Nun auch offiziell: Rechtsextreme Kriminalität in Bremen steigend
Auf die monatliche Regelanfrage der Fraktion DIE LINKE in der Bremischen Bürgerschaft bezüglich des Vorkommens rechtsextremistischer Straftaten im Land Bremen antwortete der Senat heute wie folgt: Im Februar 2008 wurden 22 rechtsextreme Delikte registriert, darunter 2 Gewalttaten sowie Straftaten der Volksverhetzung, des Landfriedensbruchs, des gefährlichen Eingriffs in den Straßenverkehr, der Beleidigung und des Verwendens von Kennzeichen verfassungswidriger Organisationen. Im Vergleich zum Januar des Jahres, als drei Straftaten erfasst wurden, haben rechtsextrem motivierte Ausschreitungen deutlich zugenommen. Für die Fraktion DIE LINKE in der Bremischen Bürgerschaft erklärt Inga Nitz:
"Insgesamt konnten erst sieben Tatverdächtige festgenommen werden. Die offizielle Stellungnahme, dass es sich bei diesen Fällen 'ausnahmslos um Einzeltäter' handelte, wird von der LINKEN stark bezweifelt. Den Indizien zufolge ist vielmehr davon auszugehen, dass hinter den aktuellen Vorfällen keine geschmacklosen Provokationen Einzelner, sondern rechtsextreme Organisationen und Strukturen stehen. Diese fremdenfeindlichen Tendenzen dürfen nicht bagatellisiert, sondern müssen durch antifaschistische Initiativen verhindert und zurückgedrängt werden. Damit auf kurzfristige Empörungen nicht wieder duldsames Schweigen folgt, fordern wir alle demokratischen Parteien dazu auf, sich umgehend einer gemeinsamen Strategie gegen Rechtsextremismus und Fremdenfeindlichkeit zu widmen."

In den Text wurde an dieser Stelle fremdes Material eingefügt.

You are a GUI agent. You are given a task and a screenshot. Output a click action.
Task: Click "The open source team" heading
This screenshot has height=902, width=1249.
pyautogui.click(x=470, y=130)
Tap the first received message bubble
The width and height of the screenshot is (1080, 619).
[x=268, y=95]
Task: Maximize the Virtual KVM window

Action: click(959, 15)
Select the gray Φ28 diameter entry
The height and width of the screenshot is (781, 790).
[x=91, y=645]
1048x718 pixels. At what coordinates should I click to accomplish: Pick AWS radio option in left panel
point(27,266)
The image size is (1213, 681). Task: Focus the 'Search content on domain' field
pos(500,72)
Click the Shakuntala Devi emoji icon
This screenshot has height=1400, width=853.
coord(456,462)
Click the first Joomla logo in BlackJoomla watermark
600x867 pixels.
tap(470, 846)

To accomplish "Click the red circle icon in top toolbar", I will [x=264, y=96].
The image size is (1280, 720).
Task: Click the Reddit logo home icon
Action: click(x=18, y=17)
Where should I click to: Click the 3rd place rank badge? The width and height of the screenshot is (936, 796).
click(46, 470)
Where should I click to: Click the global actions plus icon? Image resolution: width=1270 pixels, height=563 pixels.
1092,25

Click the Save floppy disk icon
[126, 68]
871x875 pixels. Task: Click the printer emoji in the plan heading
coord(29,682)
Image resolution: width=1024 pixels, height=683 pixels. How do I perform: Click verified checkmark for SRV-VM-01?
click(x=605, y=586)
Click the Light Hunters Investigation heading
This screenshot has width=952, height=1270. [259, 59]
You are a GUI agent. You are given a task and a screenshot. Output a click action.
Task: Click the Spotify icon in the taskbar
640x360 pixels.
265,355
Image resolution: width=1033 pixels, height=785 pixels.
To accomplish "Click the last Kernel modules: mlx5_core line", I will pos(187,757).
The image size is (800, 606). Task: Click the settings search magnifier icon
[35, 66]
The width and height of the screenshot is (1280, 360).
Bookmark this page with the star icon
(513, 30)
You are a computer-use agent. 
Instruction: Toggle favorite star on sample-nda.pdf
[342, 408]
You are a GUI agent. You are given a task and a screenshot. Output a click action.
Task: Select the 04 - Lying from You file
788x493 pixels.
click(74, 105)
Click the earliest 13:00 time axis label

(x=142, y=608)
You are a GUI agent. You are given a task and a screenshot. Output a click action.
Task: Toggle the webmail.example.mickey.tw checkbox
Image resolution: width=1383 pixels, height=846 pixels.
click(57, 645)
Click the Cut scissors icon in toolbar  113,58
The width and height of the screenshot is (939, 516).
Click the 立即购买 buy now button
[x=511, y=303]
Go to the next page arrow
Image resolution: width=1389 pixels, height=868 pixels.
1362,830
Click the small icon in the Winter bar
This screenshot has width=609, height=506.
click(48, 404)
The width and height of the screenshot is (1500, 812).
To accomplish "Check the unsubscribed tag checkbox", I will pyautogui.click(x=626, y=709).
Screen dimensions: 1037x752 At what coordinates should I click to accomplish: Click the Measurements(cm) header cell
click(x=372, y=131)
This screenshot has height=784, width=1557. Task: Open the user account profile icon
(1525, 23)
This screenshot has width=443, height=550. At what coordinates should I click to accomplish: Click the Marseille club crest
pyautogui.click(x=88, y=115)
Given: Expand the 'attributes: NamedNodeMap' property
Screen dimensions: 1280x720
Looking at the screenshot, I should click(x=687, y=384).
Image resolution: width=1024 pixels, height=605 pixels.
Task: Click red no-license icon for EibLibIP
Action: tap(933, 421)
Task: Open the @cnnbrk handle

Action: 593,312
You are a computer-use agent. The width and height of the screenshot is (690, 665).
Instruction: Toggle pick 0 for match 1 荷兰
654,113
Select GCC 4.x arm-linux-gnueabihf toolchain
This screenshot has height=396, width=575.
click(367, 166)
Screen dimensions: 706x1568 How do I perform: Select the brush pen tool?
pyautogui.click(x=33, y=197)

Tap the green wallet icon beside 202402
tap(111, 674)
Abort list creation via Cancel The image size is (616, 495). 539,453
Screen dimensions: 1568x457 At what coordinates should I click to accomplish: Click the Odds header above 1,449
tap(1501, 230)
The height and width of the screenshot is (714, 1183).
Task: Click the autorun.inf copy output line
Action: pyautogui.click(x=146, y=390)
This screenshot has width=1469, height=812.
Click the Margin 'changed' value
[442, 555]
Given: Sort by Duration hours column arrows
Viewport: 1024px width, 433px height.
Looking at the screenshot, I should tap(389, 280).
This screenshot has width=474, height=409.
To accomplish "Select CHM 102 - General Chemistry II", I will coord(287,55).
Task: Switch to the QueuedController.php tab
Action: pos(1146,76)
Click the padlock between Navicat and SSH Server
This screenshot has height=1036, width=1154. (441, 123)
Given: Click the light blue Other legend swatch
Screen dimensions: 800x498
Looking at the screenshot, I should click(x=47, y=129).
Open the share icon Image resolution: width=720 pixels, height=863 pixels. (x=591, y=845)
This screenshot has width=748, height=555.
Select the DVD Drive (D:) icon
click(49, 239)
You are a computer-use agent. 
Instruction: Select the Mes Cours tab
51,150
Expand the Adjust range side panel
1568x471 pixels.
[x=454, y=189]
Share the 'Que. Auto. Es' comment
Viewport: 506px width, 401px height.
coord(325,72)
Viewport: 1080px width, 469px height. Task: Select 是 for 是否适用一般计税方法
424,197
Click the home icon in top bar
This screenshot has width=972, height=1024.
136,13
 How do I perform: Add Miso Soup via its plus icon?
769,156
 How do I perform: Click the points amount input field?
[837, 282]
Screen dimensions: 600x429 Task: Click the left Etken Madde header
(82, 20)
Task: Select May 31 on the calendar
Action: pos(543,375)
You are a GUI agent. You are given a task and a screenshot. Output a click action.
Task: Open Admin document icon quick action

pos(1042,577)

DIE LINKE wird sich weiterhin für die Beobachtung rechtsextremer Aktivitäten einsetzen. Die in Zusammenarbeit mit antifaschistischen Kräften entwickelten Konzepte zur Bekämpfung rechter Tendenzen und Strukturen betrachtet DIE LINKE nicht als vereinzelte Projekte, sondern im Sinne einer Querschnittsaufgabe, die kontinuierliche Aufmerksamkeit und regelmäßige öffentliche Aktivitäten erfordert.